The findings from my current research for my PhD do not quite agree with your comments.
Cant we just stop this bickering. I really dont care who gives the advice provided they are competent and have the necessary legal registrations. There are plenty of people out there who need good, sound advice so lets get on with it!
I have come across a recent situation where an Accounting firm has set up a SMSF, directed from a estate settlement into a term deposit then converted the structure into “pension phase” for an individual under preservation age on disability support pension. Due to not leaving the funds in accumulation phase centrelink have asked for a refund of $53,000 in over payments and interest penalties. Gee tax effective but advice that has cost the individual dearly. If Accountants want to give advice they need to look at all aspects of advice not just tax !
Having been in three accounting firms as a financial planner I can share that, accountants are more trustworthy than many financial planners BUT mistakenly presume that they know enough about financial planning issues and what the financial planning process about. If Alex’s call to arms is to be taken seriously accountants must qualify as financial planners – and many could easily enough – and then stay licensed, relevant and valuable. Most accountants are stuck on the treadmill of compliance.
I think the recent LACK of take up by Accountants to obtain a limited license is fairly obvious, times have changed, leave the financial advice to the professional, which are… Financial Advisers.
Well they are clever, lets give them that, they got 10% commissions for putting clients into those ‘tax driven’ schemes.
And lets not miss the point of the undeniable conflict of interest accountants have, they can only recommend one product, and it just so happens that they will get an ongoing accounting fee for advising you to take up that product.
Obviously when Alex Malley is referring to “others that came into the profession”, he is specifically excluding those CPA’s that made a motza by flogging tax deductible Timber & Education managed schemes to Family Trusts they established for 80 year old spinsters.
Yes, accountants certainly took the lead in recommending tax driven agricultural schemes to their ever trusting client bases. There are of course many good accountants out there, but very few of them manage to be good accountants and good financial planners at the same time.
------------------------------------------------
- ASSIGNMENT: Continue the discussion of accountants and financial planners from the end of its last sentence.

- AVAILABLE DATA:
------------------------------------------------
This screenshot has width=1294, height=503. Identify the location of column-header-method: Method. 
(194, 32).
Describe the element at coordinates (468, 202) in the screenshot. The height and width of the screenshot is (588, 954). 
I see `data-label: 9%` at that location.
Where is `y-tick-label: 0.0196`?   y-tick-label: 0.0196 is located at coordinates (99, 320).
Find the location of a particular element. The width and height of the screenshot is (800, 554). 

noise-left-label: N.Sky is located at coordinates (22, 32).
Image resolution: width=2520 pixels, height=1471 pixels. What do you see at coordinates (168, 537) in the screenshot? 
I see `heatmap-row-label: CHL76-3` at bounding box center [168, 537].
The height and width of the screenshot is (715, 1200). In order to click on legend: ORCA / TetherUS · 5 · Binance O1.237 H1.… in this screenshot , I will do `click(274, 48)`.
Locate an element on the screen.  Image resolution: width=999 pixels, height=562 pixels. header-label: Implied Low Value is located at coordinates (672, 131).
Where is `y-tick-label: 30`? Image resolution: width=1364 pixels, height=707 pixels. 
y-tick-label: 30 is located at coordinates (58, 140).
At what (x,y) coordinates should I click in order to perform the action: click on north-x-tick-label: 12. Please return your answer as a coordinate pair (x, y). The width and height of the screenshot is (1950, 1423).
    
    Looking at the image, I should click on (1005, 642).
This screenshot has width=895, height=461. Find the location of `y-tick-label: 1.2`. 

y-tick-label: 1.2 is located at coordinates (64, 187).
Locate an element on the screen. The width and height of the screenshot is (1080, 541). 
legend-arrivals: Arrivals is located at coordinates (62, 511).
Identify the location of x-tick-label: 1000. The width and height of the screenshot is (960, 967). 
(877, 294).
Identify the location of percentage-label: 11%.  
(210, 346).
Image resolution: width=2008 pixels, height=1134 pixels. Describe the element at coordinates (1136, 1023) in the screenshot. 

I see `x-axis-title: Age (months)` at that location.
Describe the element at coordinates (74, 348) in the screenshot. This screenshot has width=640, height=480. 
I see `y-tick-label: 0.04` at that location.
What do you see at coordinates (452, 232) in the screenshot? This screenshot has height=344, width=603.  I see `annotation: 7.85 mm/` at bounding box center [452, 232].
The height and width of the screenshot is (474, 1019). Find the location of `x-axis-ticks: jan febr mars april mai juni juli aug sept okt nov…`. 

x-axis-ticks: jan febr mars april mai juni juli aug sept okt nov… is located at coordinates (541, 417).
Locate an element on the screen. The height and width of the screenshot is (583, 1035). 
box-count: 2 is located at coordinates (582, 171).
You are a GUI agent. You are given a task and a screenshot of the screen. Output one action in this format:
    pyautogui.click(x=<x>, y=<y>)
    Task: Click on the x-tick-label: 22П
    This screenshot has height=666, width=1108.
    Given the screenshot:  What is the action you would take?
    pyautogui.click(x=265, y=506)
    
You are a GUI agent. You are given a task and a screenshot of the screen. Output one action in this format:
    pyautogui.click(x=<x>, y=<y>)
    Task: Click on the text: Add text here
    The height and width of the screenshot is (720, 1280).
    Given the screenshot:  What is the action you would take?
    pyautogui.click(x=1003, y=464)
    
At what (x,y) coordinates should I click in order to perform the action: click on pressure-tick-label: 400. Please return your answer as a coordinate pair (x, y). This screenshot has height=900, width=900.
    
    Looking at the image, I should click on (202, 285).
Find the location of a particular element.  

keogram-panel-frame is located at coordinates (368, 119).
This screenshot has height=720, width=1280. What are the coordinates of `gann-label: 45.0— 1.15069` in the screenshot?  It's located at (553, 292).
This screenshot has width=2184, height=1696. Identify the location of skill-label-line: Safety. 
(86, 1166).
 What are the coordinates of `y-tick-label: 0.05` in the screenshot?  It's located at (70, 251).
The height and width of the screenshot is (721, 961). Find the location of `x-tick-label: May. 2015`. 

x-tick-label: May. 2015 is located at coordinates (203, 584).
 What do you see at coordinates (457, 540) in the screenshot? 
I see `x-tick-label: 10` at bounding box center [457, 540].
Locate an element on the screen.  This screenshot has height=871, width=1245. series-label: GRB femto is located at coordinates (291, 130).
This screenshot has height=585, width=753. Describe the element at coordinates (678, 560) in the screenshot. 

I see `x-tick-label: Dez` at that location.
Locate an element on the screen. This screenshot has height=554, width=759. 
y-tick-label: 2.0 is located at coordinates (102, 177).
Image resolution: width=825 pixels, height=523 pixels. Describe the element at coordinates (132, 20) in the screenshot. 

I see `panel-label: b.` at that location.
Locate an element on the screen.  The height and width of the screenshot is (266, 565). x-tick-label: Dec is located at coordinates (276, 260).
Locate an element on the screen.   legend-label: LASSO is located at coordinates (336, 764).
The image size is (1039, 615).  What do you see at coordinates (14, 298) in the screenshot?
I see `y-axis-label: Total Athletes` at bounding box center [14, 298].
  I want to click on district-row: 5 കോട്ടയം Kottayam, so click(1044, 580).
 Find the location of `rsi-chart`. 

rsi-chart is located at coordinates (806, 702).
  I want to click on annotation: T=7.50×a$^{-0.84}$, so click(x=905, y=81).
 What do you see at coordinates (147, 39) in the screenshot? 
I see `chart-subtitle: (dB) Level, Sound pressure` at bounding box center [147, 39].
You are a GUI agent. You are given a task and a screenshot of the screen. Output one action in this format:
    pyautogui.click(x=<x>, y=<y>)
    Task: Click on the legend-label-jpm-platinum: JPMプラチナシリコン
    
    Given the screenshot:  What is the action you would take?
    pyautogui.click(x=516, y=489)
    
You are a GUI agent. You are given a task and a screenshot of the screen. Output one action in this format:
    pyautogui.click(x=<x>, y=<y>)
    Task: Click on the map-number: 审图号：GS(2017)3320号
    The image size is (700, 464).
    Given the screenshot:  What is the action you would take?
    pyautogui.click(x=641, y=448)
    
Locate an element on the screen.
------------------------------------------------
- RESPONSE BELOW:
The majority of accountants will not be willing to do the requisite study and professional development nor develop their skills and thinking to really understand or become finance professionals; I’ve worked with accountant dealer groups and their understanding of even basic financial principals and concepts is both deploarable and dangerous when coupled with their hubris regarding the subject.
I don’t give accounting advice; please don’t give financial advice. For the good of us all.
Shallow comments like this are not going to reclaim any territory!! The world has changed, sure
its been a circus but I have seen any amount of accountants trying to ride
bikes that are way to small, wearing over sized shoes and big red noses.
For a guy who reportedly prides himself on looking forward, it seems that there’s a lot of ‘looking in the rearview mirror’ about his comments. Accept the fact that times have changed Alex.
Mr Malley has his head firmly embedded in his ……. the sand, and it must have been there for the last 30 years.
Yes, and it was a CPA that “advised” my mother-in-law to start up an SMSF with only $100,000 and it was a CPA who “advised” her to invest 80% of those funds into a property trust that went bust within 5 years and which she is still waiting for her return of 20c in the dollar. Excellent advice, bravo.
Dear Alex Malley, please read the following self help book, it will do you wonders:
“who moved my cheese”
This guy’s arrogance is astounding as a “professional”.
Obviously their dealer group isn’t travelling too well. One questions Alex’s decisions to invest MEMBER’S money in this area given accountants’ current disinterest- if it was an important part of their business in this modern day then why must it be reclaimed?